WHAT IS NEEDED: Copy every line of the listing below word for word, leaving out the pictures.

DATA SUPPLIED:
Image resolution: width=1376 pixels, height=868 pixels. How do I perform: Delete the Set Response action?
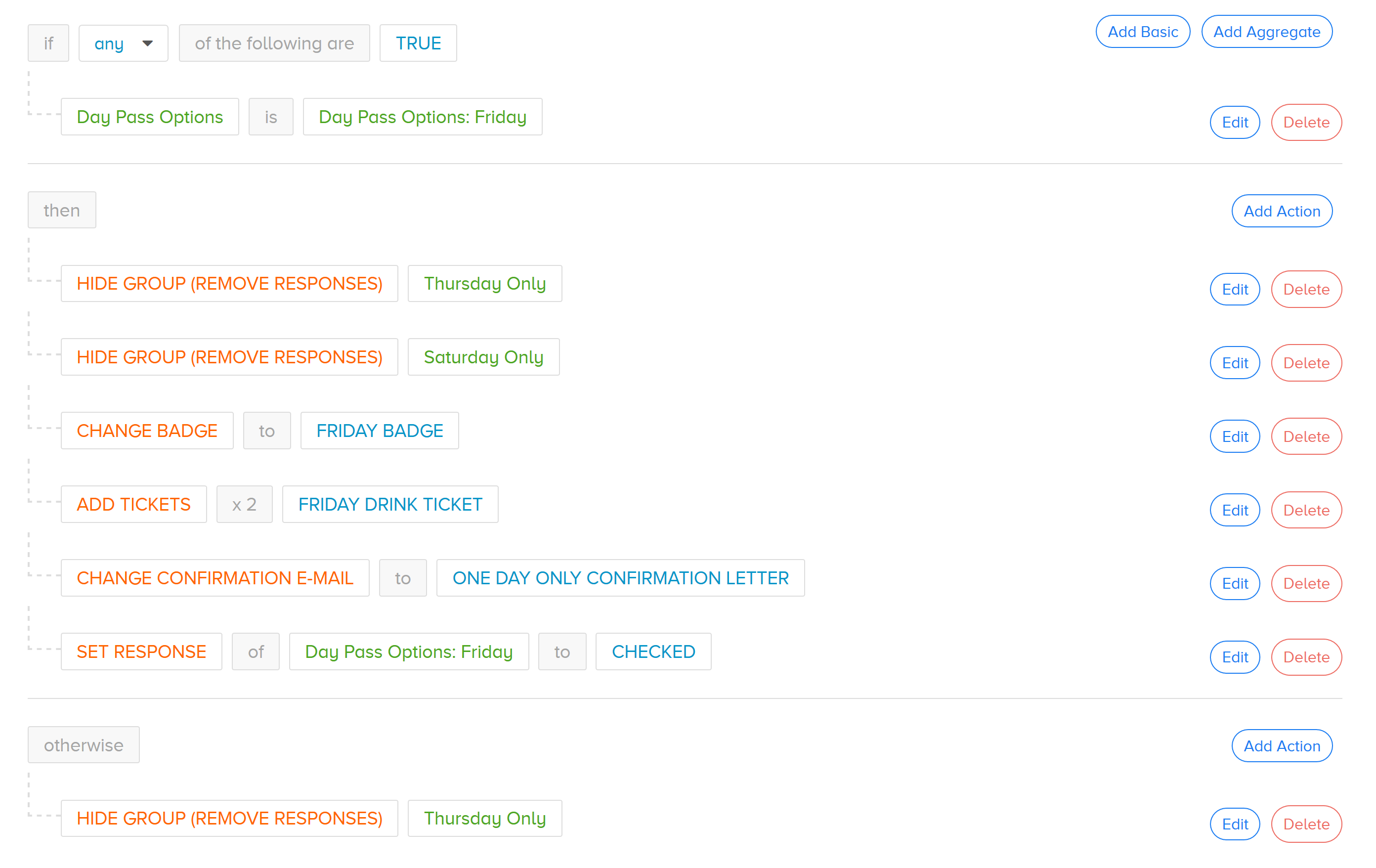1306,657
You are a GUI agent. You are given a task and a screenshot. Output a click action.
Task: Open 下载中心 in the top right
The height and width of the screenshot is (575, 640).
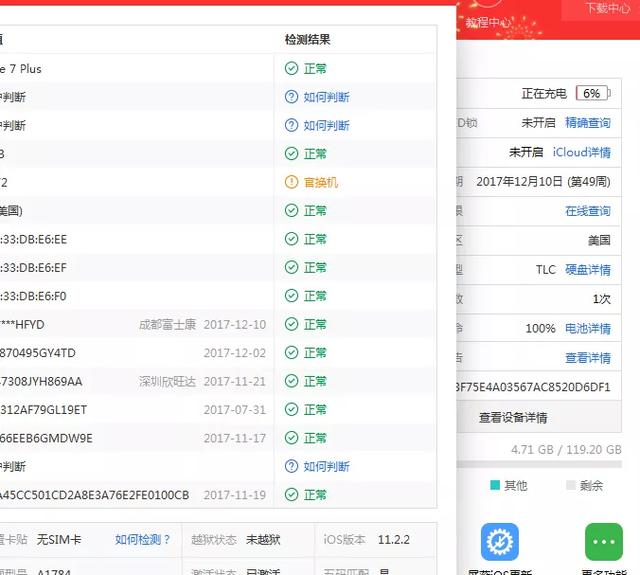[x=608, y=8]
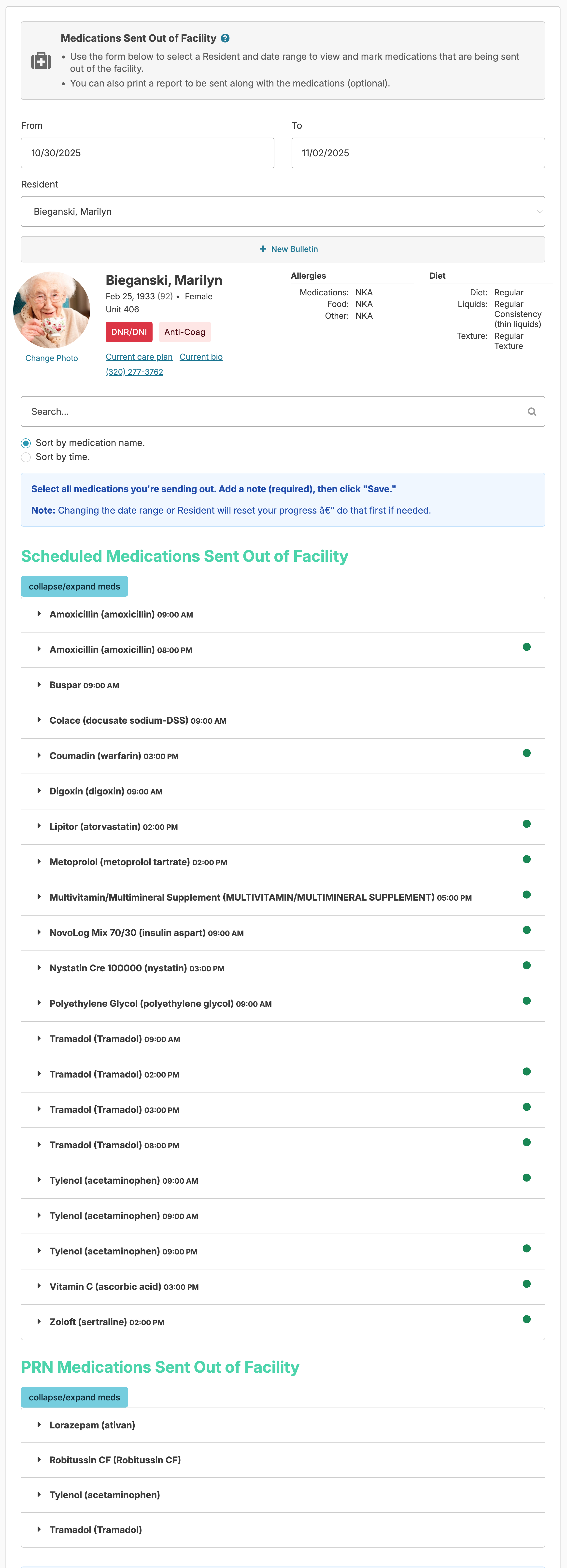The width and height of the screenshot is (567, 1568).
Task: Open the Current care plan link
Action: click(139, 357)
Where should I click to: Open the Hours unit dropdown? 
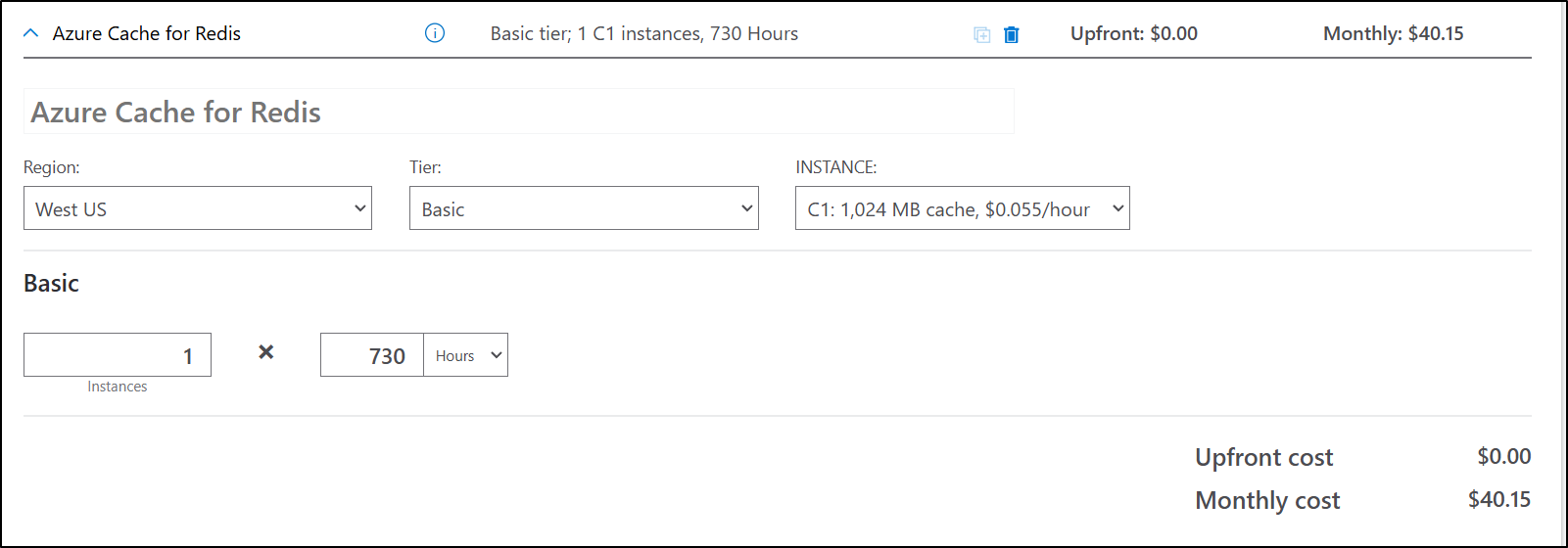tap(466, 355)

SOLUTION:
Image resolution: width=1376 pixels, height=868 pixels. How do I perform: Delete the Set Response action?
1306,657
You are a GUI agent. You are given a task and a screenshot. Output a click action.
Task: Open 下载中心 in the top right
The height and width of the screenshot is (575, 640).
[x=608, y=8]
The width and height of the screenshot is (567, 1568).
Task: Open the Current care plan link
Action: click(139, 357)
Where should I click to: Open the Hours unit dropdown? 
tap(466, 355)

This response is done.